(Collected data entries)
□ □ □

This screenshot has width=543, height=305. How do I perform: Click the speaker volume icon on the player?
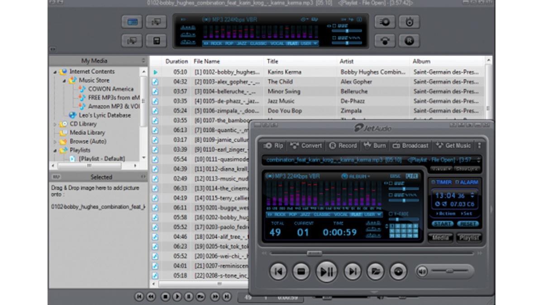pyautogui.click(x=422, y=272)
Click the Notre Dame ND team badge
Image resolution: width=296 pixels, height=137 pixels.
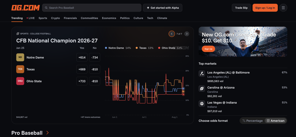(x=20, y=57)
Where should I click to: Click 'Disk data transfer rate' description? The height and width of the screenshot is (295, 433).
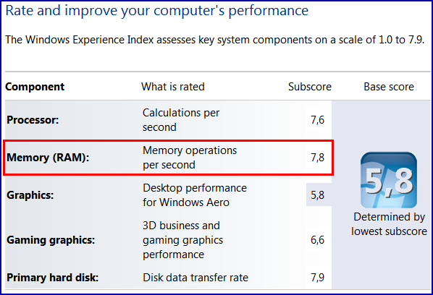coord(196,278)
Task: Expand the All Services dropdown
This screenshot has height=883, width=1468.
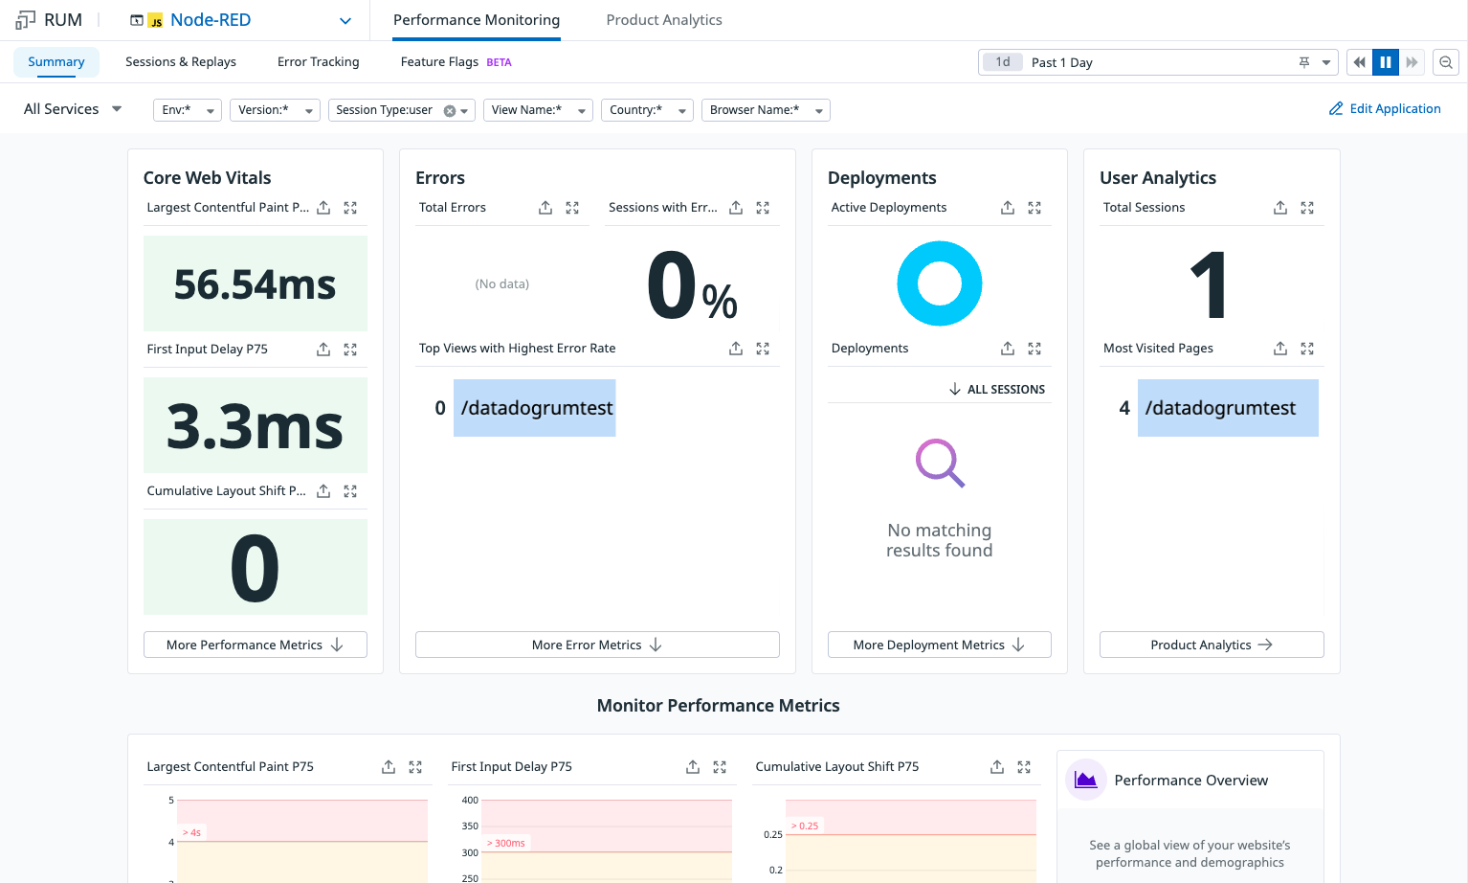Action: click(x=73, y=109)
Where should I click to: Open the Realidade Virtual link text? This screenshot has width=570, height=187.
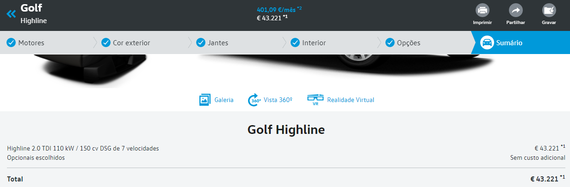(x=350, y=100)
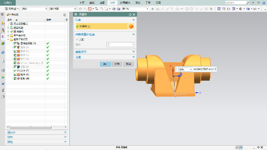The width and height of the screenshot is (267, 150).
Task: Click the settings gear above the navigator
Action: tap(2, 15)
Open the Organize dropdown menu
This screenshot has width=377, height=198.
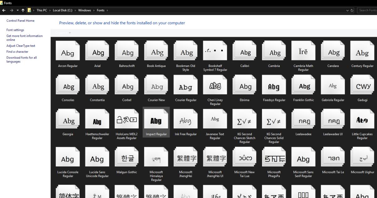(x=62, y=32)
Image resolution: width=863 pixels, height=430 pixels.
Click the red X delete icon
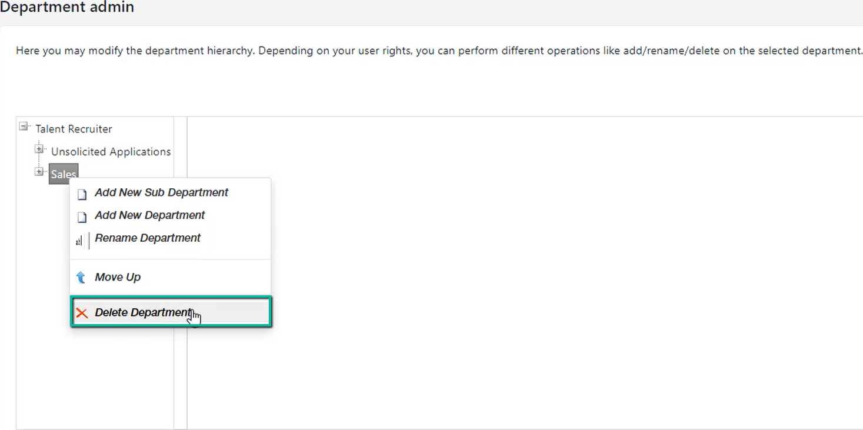pos(82,313)
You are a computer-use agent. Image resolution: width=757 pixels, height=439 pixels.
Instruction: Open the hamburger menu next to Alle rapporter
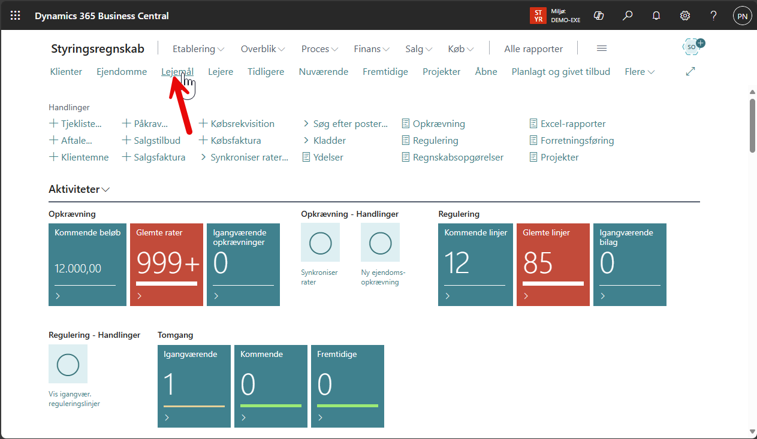pyautogui.click(x=602, y=49)
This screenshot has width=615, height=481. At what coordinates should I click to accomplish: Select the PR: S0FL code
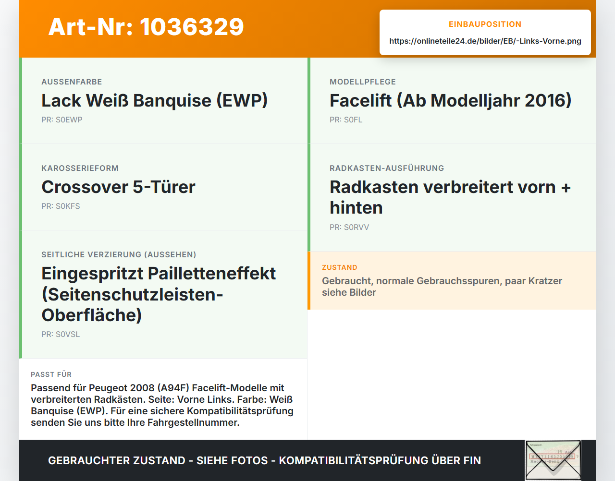(x=346, y=120)
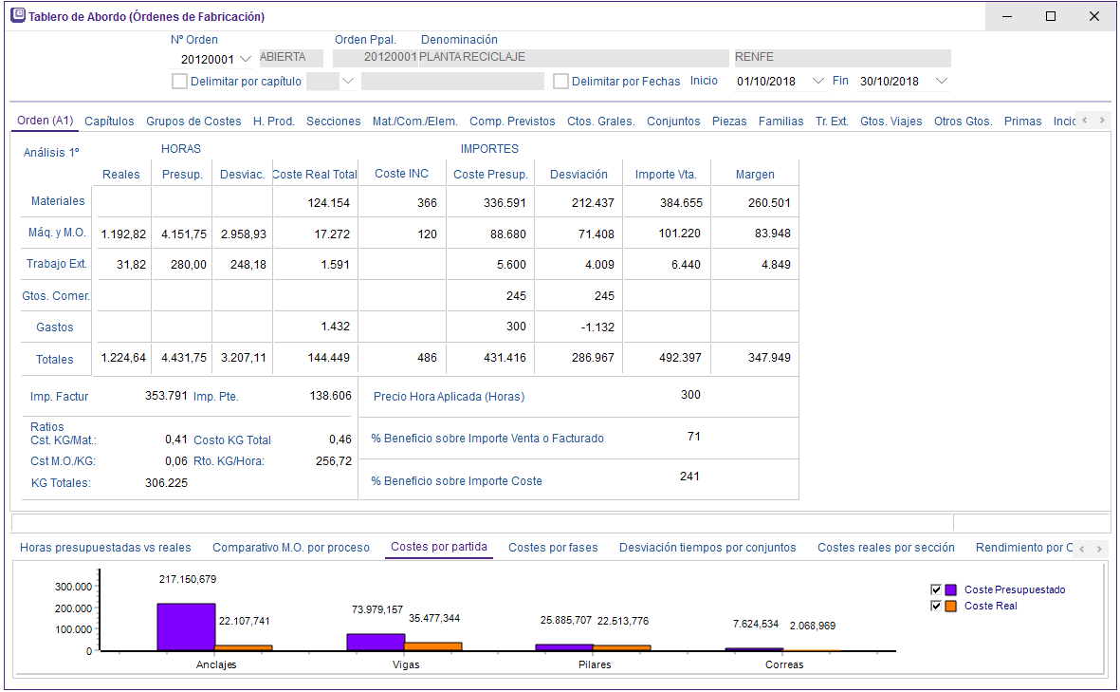Select the Comparativo M.O. por proceso tab
This screenshot has height=692, width=1120.
291,548
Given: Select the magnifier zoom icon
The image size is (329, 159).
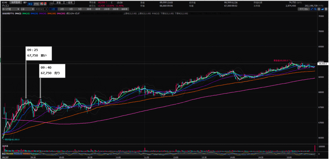Looking at the screenshot, I should (x=315, y=10).
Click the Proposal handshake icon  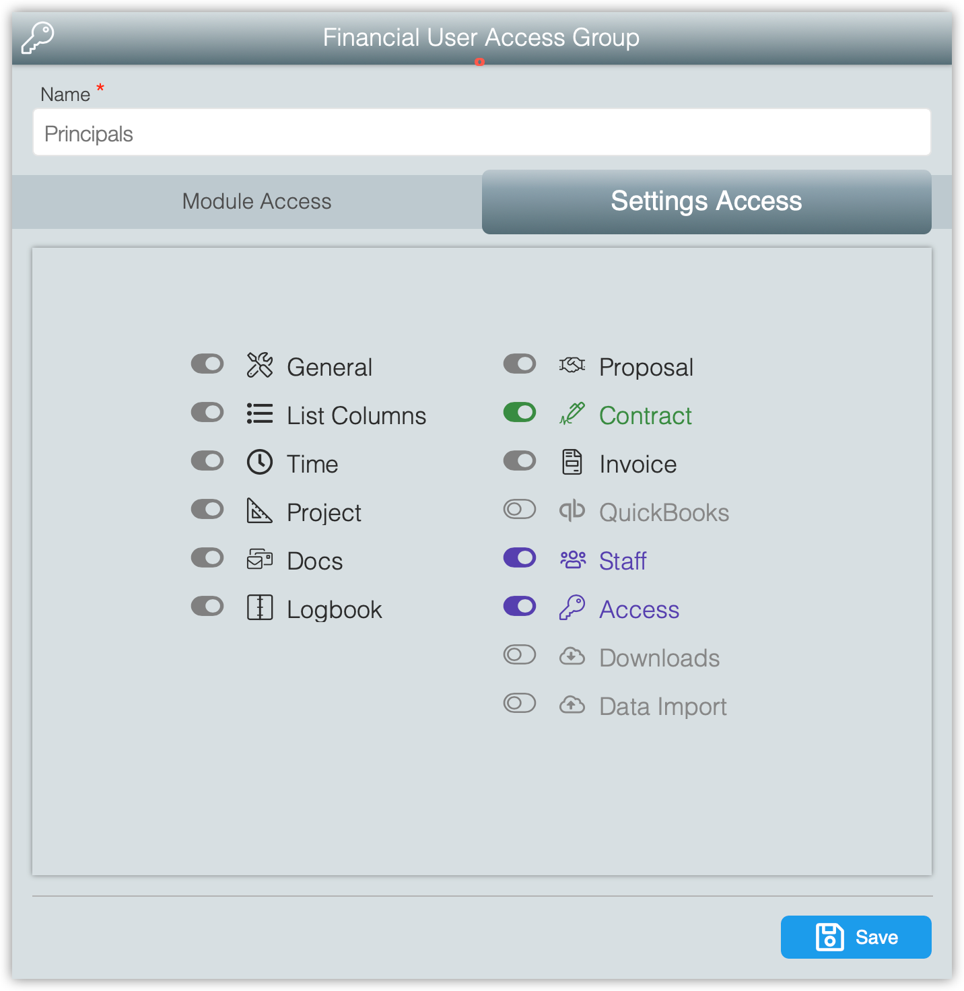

□ □ □

▶ **What you need to do**
Copy every line from the records above that contains the word "dropdown".

▶ **Output for this task**
Task: Expand the All Services dropdown
Open the Organize dropdown menu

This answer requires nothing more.